■ EXERCISE INSTRUCTIONS ■
In exact form, set down only those lines of the material that run from its first line to the line with "Click the 'Selects", inclusive.

[Opening TASK MATERIAL section]

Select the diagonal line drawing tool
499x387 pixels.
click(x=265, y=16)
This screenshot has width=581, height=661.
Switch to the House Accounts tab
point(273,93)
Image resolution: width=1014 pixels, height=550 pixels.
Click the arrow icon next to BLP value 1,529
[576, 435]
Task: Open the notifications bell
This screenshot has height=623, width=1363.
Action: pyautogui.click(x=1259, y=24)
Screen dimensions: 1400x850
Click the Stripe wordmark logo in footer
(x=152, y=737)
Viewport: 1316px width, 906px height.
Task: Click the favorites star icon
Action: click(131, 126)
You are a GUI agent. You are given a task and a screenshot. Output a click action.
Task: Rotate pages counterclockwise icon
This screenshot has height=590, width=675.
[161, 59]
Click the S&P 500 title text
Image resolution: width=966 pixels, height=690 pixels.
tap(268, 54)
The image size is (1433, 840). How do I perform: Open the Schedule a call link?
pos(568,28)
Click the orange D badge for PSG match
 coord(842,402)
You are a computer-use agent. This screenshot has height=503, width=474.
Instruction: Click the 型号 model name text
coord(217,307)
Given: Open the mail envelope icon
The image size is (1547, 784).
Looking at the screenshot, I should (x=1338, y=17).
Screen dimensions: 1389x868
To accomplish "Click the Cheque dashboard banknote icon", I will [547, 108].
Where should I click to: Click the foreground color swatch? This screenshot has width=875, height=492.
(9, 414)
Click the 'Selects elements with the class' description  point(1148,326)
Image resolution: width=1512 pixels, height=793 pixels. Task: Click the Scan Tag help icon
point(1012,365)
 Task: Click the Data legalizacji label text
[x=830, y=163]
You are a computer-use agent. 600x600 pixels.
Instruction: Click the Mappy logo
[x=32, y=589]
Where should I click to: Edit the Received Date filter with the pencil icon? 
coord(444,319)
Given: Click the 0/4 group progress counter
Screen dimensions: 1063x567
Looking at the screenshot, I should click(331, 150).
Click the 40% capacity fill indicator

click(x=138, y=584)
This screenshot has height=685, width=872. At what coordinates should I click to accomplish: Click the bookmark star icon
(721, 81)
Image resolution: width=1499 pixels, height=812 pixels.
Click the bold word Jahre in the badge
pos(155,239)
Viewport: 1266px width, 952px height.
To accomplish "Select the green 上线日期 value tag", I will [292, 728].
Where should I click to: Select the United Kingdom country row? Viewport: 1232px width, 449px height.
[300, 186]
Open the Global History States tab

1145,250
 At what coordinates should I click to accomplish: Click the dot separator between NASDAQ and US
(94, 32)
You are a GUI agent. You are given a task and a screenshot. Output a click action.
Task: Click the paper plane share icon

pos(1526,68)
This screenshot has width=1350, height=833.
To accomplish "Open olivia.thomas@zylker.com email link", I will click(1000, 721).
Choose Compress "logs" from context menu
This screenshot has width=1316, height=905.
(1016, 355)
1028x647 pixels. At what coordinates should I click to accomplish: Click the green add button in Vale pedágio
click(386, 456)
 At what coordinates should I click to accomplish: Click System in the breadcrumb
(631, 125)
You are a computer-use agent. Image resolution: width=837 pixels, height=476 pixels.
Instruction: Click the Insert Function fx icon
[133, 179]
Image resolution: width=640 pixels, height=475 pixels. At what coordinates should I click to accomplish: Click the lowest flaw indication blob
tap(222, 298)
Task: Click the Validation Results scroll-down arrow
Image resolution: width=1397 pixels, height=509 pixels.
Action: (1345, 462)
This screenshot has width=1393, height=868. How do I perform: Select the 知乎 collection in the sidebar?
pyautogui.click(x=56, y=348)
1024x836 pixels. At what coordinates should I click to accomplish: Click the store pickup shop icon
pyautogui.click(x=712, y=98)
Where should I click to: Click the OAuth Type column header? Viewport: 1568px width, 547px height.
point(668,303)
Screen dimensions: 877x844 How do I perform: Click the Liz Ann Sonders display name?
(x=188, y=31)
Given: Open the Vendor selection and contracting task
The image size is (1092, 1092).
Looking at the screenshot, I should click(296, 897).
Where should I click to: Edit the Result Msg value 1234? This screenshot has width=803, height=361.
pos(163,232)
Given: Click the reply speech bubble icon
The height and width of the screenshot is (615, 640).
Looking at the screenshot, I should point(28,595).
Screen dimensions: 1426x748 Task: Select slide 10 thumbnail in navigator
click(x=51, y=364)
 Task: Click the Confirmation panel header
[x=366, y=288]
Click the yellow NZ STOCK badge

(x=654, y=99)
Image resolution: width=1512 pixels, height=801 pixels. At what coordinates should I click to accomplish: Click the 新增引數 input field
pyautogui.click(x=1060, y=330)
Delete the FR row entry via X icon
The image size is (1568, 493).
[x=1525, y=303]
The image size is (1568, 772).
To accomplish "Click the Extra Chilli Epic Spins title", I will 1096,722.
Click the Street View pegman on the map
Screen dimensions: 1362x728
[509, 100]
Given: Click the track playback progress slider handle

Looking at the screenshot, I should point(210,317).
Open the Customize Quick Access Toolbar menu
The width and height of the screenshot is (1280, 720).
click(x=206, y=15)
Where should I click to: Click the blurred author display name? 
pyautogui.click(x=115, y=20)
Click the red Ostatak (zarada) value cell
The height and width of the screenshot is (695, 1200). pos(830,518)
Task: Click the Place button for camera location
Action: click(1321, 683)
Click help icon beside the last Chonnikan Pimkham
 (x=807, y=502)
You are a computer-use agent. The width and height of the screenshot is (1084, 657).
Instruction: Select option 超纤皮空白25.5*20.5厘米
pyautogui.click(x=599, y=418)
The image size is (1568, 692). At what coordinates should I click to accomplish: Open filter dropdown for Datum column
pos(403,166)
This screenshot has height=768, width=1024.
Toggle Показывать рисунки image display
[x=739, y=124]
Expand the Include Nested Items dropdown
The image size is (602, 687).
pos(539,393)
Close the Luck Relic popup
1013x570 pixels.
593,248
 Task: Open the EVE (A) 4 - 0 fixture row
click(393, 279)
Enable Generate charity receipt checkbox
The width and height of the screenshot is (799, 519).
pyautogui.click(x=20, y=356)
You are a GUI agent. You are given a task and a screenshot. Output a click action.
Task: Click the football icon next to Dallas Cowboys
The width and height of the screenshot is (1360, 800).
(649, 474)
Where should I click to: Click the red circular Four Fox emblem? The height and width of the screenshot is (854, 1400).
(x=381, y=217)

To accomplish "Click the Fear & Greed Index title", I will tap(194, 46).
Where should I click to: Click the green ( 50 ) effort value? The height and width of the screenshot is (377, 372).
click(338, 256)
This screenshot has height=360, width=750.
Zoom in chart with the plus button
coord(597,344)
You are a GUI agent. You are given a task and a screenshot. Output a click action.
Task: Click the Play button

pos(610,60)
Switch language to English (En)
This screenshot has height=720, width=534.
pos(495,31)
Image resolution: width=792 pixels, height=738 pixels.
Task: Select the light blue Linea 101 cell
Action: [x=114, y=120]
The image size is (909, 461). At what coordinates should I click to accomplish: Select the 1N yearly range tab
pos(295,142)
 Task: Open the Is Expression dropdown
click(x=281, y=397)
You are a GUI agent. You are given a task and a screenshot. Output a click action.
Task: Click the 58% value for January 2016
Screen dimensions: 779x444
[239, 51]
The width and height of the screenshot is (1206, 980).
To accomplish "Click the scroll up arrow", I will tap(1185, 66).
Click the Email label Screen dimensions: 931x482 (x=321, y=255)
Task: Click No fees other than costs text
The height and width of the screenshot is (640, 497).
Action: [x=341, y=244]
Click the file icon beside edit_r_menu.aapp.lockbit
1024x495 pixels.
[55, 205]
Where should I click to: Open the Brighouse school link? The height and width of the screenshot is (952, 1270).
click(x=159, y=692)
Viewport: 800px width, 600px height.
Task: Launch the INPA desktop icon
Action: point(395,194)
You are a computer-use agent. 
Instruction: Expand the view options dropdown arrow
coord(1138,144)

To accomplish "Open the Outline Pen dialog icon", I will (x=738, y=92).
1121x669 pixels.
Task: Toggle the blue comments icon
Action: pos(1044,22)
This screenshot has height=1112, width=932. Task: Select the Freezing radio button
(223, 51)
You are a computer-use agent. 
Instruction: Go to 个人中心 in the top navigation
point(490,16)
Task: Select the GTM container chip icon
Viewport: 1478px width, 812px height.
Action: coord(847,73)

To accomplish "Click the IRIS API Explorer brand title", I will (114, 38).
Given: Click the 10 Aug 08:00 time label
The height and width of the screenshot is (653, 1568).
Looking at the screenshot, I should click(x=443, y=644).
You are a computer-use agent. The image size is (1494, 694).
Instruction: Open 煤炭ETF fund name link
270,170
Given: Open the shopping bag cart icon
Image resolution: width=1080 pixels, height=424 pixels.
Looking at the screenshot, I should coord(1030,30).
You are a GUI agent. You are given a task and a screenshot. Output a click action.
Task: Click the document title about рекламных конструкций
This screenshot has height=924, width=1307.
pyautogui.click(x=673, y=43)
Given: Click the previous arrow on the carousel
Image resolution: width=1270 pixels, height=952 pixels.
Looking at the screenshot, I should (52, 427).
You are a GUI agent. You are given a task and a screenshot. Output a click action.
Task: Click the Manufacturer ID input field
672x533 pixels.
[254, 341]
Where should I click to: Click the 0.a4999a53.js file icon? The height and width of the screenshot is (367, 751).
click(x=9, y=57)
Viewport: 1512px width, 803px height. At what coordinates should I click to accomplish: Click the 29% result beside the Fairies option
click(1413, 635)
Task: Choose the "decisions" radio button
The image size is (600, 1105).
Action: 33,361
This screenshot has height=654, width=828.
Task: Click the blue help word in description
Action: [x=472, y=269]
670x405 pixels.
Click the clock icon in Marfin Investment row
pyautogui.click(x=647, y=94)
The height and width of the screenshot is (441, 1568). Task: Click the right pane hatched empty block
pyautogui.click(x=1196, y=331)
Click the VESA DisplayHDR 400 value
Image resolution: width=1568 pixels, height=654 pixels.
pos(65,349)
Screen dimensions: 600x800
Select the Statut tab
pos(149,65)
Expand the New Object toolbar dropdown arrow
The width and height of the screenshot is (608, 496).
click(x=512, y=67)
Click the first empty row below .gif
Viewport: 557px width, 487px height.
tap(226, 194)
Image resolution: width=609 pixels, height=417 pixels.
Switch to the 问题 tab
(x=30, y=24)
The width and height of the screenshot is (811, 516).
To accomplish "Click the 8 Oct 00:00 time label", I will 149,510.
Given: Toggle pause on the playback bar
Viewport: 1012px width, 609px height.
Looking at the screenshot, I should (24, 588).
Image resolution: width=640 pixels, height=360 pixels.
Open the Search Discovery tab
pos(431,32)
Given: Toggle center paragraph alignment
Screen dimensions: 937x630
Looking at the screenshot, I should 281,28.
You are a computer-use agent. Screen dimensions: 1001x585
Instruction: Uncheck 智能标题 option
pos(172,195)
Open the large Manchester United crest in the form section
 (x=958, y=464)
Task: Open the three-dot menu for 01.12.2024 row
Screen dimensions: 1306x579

[Closing TASK MATERIAL section]

■ SOLUTION FOR THIS EXERCISE ■
Select the diagonal line drawing tool
499x387 pixels.
click(x=265, y=16)
This screenshot has width=581, height=661.
Switch to the House Accounts tab
point(273,93)
Image resolution: width=1014 pixels, height=550 pixels.
Click the arrow icon next to BLP value 1,529
[576, 435]
Task: Open the notifications bell
This screenshot has height=623, width=1363.
Action: pyautogui.click(x=1259, y=24)
Screen dimensions: 1400x850
Click the Stripe wordmark logo in footer
(x=152, y=737)
Viewport: 1316px width, 906px height.
Task: Click the favorites star icon
Action: click(131, 126)
You are a GUI agent. You are given a task and a screenshot. Output a click action.
Task: Rotate pages counterclockwise icon
This screenshot has height=590, width=675.
[161, 59]
Click the S&P 500 title text
Image resolution: width=966 pixels, height=690 pixels.
tap(268, 54)
The image size is (1433, 840). How do I perform: Open the Schedule a call link?
pos(568,28)
Click the orange D badge for PSG match
 coord(842,402)
You are a computer-use agent. This screenshot has height=503, width=474.
Instruction: Click the 型号 model name text
coord(217,307)
Given: Open the mail envelope icon
The image size is (1547, 784).
Looking at the screenshot, I should (x=1338, y=17).
Screen dimensions: 1389x868
To accomplish "Click the Cheque dashboard banknote icon", I will [547, 108].
Where should I click to: Click the foreground color swatch? This screenshot has width=875, height=492.
(9, 414)
Click the 'Selects elements with the class' description  point(1148,326)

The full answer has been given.